**Given instruction:**
Reproduce everything from the start of the records down to the line containing "(x=281, y=19)", switching "Instruction" to "Command" and leaving all else unchanged.

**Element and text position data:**
***

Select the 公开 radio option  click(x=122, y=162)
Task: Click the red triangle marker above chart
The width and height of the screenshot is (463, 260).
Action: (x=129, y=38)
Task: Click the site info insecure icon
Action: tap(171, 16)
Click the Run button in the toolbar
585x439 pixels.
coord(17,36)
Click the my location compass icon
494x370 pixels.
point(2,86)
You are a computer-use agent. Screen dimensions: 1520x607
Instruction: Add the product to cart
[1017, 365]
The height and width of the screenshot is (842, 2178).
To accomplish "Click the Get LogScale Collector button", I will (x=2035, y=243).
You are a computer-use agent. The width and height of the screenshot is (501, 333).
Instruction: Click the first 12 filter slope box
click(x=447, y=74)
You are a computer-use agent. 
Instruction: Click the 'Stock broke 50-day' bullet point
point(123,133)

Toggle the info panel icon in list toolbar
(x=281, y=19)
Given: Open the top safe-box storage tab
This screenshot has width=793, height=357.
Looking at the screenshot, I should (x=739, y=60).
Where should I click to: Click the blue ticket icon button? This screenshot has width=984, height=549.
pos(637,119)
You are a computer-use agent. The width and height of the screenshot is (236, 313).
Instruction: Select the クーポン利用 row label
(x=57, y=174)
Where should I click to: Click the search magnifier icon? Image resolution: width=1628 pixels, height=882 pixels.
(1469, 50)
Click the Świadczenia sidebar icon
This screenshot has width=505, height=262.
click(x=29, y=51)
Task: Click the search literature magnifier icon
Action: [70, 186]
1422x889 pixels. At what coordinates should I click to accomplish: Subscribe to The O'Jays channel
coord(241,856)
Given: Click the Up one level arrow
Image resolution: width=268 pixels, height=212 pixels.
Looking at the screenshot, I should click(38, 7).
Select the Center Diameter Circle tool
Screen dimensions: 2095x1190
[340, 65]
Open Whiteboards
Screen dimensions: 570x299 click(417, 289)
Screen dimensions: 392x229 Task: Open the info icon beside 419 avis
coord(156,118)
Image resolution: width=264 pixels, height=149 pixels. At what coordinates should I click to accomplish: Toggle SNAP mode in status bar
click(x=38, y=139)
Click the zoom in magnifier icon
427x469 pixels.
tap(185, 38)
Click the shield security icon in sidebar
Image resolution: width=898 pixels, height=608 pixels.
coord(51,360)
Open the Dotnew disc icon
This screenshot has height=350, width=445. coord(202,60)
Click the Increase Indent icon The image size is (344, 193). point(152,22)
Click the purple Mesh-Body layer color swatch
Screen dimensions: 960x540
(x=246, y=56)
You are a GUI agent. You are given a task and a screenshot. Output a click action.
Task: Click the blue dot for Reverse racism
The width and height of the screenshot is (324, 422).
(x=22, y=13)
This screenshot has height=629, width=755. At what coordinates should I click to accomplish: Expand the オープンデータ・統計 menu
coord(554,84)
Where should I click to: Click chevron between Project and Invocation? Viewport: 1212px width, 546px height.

***

**Solution to this task:**
Select the 公开 radio option  click(x=122, y=162)
Task: Click the red triangle marker above chart
The width and height of the screenshot is (463, 260).
Action: (x=129, y=38)
Task: Click the site info insecure icon
Action: tap(171, 16)
Click the Run button in the toolbar
585x439 pixels.
coord(17,36)
Click the my location compass icon
494x370 pixels.
point(2,86)
You are a computer-use agent. Screen dimensions: 1520x607
Command: Add the product to cart
[1017, 365]
The height and width of the screenshot is (842, 2178).
To accomplish "Click the Get LogScale Collector button", I will (x=2035, y=243).
You are a computer-use agent. The width and height of the screenshot is (501, 333).
Command: Click the first 12 filter slope box
click(x=447, y=74)
You are a computer-use agent. 
Command: Click the 'Stock broke 50-day' bullet point
point(123,133)

Toggle the info panel icon in list toolbar
(x=281, y=19)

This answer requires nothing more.